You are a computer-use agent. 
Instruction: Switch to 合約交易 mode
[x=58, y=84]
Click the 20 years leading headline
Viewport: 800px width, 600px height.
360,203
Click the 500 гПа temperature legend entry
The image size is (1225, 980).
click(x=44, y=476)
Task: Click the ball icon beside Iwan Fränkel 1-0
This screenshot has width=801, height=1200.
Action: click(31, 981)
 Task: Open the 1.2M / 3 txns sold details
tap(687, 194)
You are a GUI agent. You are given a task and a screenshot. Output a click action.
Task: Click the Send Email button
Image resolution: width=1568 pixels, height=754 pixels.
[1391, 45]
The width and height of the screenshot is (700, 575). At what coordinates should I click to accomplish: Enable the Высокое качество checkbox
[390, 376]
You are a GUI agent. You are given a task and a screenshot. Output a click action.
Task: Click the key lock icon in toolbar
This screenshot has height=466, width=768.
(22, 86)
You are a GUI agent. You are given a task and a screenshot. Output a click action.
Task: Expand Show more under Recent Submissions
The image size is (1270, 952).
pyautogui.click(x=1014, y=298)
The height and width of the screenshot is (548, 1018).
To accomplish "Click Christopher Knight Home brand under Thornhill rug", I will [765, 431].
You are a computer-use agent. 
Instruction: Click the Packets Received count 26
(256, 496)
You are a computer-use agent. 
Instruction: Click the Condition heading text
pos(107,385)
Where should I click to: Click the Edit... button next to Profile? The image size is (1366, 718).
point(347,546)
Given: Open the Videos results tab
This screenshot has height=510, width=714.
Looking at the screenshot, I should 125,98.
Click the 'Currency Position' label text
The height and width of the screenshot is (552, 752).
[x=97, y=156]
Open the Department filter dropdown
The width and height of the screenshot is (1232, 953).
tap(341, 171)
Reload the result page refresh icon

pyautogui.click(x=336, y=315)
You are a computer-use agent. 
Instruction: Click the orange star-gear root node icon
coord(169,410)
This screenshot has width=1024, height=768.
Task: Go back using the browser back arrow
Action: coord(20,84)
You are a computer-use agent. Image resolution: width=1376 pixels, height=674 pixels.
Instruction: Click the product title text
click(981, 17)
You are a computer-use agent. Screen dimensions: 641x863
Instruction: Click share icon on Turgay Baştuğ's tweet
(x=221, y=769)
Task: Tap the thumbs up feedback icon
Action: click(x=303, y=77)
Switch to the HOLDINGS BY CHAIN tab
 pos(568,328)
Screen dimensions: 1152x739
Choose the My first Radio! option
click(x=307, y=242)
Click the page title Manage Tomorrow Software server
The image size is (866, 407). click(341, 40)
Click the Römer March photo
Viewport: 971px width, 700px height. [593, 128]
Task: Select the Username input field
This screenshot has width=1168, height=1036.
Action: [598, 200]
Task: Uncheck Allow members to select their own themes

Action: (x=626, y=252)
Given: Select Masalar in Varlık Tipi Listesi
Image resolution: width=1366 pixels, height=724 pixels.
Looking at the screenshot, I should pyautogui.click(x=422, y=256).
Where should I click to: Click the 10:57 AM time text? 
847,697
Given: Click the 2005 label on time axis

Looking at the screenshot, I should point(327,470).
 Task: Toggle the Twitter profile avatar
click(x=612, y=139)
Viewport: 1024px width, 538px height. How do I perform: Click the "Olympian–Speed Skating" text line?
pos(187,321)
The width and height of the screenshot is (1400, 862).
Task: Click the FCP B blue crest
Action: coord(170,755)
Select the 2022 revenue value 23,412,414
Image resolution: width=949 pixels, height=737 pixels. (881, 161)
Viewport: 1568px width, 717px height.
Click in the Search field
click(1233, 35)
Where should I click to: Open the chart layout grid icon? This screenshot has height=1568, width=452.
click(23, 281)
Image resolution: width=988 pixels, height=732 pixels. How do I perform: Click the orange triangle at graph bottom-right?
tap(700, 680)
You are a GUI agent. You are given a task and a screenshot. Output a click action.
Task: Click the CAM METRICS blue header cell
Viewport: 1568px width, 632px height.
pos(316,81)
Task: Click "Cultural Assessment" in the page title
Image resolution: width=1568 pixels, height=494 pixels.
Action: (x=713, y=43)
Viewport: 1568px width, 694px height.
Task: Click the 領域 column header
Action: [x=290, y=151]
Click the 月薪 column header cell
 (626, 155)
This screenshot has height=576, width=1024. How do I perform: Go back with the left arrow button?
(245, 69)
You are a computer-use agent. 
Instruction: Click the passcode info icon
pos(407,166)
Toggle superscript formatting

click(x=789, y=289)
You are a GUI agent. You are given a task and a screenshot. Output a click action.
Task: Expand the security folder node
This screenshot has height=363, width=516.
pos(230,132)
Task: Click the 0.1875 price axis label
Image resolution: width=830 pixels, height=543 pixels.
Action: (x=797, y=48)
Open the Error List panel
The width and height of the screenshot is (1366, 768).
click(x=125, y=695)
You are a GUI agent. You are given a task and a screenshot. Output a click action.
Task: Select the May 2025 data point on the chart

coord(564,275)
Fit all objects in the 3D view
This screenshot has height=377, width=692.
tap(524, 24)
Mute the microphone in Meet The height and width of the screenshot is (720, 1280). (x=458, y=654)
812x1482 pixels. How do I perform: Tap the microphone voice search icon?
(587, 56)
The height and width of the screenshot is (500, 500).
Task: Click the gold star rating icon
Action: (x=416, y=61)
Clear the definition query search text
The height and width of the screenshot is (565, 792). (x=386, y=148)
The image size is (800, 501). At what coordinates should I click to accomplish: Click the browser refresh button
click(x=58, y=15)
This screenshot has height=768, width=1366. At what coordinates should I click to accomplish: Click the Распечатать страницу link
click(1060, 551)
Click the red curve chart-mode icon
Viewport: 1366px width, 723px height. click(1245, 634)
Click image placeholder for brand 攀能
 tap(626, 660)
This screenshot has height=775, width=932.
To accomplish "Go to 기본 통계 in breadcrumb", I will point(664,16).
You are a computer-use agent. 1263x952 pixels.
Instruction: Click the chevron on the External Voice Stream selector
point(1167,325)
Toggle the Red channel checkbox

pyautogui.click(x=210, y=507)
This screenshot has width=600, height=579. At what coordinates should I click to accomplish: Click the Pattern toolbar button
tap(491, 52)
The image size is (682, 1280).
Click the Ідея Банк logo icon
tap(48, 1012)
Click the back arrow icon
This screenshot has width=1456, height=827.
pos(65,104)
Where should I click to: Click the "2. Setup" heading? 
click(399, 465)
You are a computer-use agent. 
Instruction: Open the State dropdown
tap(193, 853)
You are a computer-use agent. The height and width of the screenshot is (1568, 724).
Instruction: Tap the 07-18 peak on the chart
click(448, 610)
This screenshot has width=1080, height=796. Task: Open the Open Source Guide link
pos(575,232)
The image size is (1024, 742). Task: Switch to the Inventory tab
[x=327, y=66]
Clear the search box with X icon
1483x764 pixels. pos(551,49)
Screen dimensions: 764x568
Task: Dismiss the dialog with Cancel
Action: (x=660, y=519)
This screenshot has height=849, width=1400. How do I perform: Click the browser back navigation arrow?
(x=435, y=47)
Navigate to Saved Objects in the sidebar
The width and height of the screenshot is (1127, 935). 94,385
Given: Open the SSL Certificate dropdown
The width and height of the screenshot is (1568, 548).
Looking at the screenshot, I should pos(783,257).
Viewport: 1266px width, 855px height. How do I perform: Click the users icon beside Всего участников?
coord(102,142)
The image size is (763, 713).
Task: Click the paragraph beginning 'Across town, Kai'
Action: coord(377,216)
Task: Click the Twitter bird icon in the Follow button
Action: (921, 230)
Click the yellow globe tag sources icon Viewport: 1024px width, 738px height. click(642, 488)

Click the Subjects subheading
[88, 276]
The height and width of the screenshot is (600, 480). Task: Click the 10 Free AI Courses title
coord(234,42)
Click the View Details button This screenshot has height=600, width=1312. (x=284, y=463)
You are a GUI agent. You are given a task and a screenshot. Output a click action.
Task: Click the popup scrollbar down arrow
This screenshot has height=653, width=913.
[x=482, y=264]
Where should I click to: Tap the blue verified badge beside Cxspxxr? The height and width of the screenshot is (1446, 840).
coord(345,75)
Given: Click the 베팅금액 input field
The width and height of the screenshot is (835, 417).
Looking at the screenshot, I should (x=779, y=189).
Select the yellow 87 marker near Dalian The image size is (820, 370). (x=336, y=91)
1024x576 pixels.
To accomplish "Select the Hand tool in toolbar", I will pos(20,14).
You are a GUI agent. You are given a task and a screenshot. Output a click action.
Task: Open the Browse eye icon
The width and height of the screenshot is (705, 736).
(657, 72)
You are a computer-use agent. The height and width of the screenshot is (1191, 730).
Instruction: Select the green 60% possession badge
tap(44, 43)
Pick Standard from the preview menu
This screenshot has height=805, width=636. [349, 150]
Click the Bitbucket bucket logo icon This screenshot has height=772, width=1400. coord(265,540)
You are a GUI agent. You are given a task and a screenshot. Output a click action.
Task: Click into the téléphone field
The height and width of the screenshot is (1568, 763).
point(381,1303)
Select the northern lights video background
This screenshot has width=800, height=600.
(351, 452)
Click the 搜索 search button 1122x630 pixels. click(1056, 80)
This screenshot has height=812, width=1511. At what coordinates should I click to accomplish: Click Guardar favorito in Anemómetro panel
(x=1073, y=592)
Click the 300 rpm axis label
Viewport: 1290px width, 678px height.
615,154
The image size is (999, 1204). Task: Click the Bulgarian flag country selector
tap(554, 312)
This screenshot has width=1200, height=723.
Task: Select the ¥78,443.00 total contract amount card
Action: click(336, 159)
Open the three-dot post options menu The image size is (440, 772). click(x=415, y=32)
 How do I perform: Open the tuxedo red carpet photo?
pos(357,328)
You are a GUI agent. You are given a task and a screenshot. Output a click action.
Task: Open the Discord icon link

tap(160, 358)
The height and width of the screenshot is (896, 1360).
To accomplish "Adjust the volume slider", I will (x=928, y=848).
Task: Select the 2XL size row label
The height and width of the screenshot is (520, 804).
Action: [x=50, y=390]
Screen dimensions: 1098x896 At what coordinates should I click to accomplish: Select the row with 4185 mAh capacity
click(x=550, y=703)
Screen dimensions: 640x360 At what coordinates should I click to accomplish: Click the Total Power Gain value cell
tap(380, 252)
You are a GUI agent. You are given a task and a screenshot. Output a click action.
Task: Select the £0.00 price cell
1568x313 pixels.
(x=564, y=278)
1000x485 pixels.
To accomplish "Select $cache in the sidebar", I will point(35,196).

^^^^^^^^

Whenever a line of the data above includes the word "input", copy that line.

◆ **Solution**:
Task: Select the Username input field
Given: Click the 베팅금액 input field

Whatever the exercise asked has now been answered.